5. Can the claimant perform other work?
If the claimant can't do past work and all the other steps above are satisfied, then the burden shifts to the Social Security Administration to show the claimant can perform other work in the economy. The majority of cases are decided at this step. The Commissioner may meet his burden by relying on the testimony of a VE or by relying on the "Grid" regulations. 20 C.F.R. Pt. 404, Subpt. P, App. 2 (the "Grids") are a set of charts found in the regulations that consider a persons age, education, previous work experience, and previously acquired skills and dictate a finding of disabled or not.
Disability claims administered by the Social Security Administration
SSI (Supplemental Security Income) - For individuals under age 65 who become disabled. Claimants must meet certain poverty requirements before their claim will be considered (i.e., no more than $2000 in assets for individuals, $3000 for couples, excluding the home where they live and necessary cars, etc.) Benefits are adjusted for income. Individuals eligible for SSI also get Medicaid.
Children's SSI - Families with disabled children that meet certain poverty requirements; if they do, a child may receive SSI if he or she is disabled.

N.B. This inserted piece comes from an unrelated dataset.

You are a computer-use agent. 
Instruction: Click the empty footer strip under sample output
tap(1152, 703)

The test for whether or not a child is disabled is different, and usually harder to meet, than for adults.
DIWC (Disabled Insured Worker's Claim) - Disability program for adults who have worked enough to have "insured status" under the Social Security System. For disability, a worker must have worked above a minimum amount 5 out of the last 10 years (as measured in quarters of years). A person does not have to file before their work credits run out, but he or she must be found disabled before the work credits run out. Individuals who are eligible for insured disability benefits get Medicare.

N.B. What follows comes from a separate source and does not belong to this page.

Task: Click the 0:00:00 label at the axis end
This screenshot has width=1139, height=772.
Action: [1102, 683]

DIWW (Disabled Insured Widow's/Widower's Claim) - An individual must be 50 years old, be found disabled, and have been married to a person who was insured when that person died. The widow/widower must also become disabled within 7 years of their spouses death. There are special rules when the spouse draws benefits on behalf of children that extends the 7 years, so it does not start until the children are grown. If a prior divorced spouse dies, the disabled person must have been married to the deceased spouse seven years. If the Widow/Widower is 60 or over, and meets the other requirements, then he or she does not have to be found disabled.
DAC (Disabled Adult Child) - A child of an insured worker can draw benefits if he or she is found disabled before age 22 (or found to have become disabled before age 22 if the or she applies later). The child's parent must have died while insured or become disabled and drawing insured status. A DAC who is drawing benefits will lose them if he or she gets married to someone other than another person drawing insured disability benefits.
SSDC (Supplemental Security Disability Claim) - This is not a separate type of claim, but it is the name of the type of claim for an individual worker who is both insured and meets the poverty requirements for SSI.